# Lordstown Tour(s)



## obermd (Mar 3, 2012)

We normally do this in mid to late May. XtremeRevolution and I just had a discussion about this today. He said he'll start working on this year's meet soon. In the past Lordstown hasn't been able to give us a date until mid to late February.

If you can go, do so. It's definitely worth the trip.


----------



## JohnARM (Dec 19, 2017)

Sounds good. I'll watch for the date(s)!


----------



## Eddy Cruze (Jan 10, 2014)

So the trip to the Ramos Arizpe Complex is off? I understand they serve the best Tacos


----------



## obermd (Mar 3, 2012)

Eddy Cruze said:


> So the trip to the Ramos Arizpe Complex is off? I understand they serve the best Tacos


Is that the new name for Del Taco?


----------



## Jacque8080 (Oct 31, 2017)

Does anyone bring their entire family including kids? I mean it is a 4 dr car for a reason....


----------



## AutumnCruzeRS (Sep 10, 2012)

Yes the meet at Lordstown is for everyone except there is an age requirement for entering the plant tours. I remember last year there was a father and daughter there that both had their own Cruzes.


----------



## txcruze26 (Jul 7, 2015)

Hot Box A Cruze


----------



## Sunline Fan (Jul 29, 2012)

Jacque8080 said:


> Does anyone bring their entire family including kids? I mean it is a 4 dr car for a reason....
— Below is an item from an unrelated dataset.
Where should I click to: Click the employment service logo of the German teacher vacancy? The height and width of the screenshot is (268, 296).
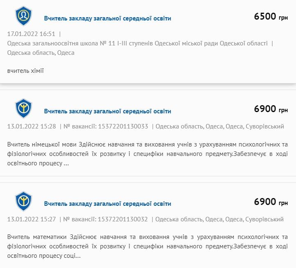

Yes, quite a bit. I believe the minimum age is 10 or 12 to enter the plant. If you have younger ones, they are still allowed to participate in everything the whole weekend except the actual plant tour where PPE is required.


----------



## Blasirl (Mar 31, 2015)

Me too - I'm ready - maybe one kid - maybe not - depends on when - no Tacos though, 0nly deep fried gorditas


----------



## lmiller0810 (Oct 10, 2013)

What about if I have a mexi-hatch? I might feel like the black sheep. 


Sent from my iPhone using Tapatalk


----------



## AutumnCruzeRS (Sep 10, 2012)

lmiller0810 said:


> What about if I have a mexi-hatch? I might feel like the black sheep.
> 
> 
> Sent from my iPhone using Tapatalk


At last years meet there was some tension with the hatches and the plant workers and they suggested the hatches to carpool with the sedans to the plant. They didnt want to have any hatches parked at the plant.


----------



## lmiller0810 (Oct 10, 2013)

AutumnCruzeRS said:


> At last years meet there was some tension with the hatches and the plant workers and they suggested the hatches to carpool with the sedans to the plant. They didnt want to have any hatches parked at the plant.


I’m sorry, but that’s pretty crappy. I am being punished because their bosses made some bad calls. 


Sent from my iPhone using Tapatalk


----------



## AutumnCruzeRS (Sep 10, 2012)

Union workers stick together and I respect that. Its looked at as lost jobs im sure.


----------



## Rivergoer (Mar 30, 2017)

Hatches are definitely the obvious scapegoat for pro-union folks. However it may not necessarily be as cut n dried as sedan vs hatch.

Some 2017 sedans (approx 8,400) sold in the US were Hecho En Mexico...

https://blog.caranddriver.com/trump...er-lots-although-its-not-exactly-that-simple/

So check your VIN, if it begins with 3G1 you’re drivin’ the Mexi-version sedan.

I can totally appreciate the ‘optics’ produced by a fleet of hatches parked at Lordstown. It’s gotta be a real sore spot for UAW 1112 folks. Understandable.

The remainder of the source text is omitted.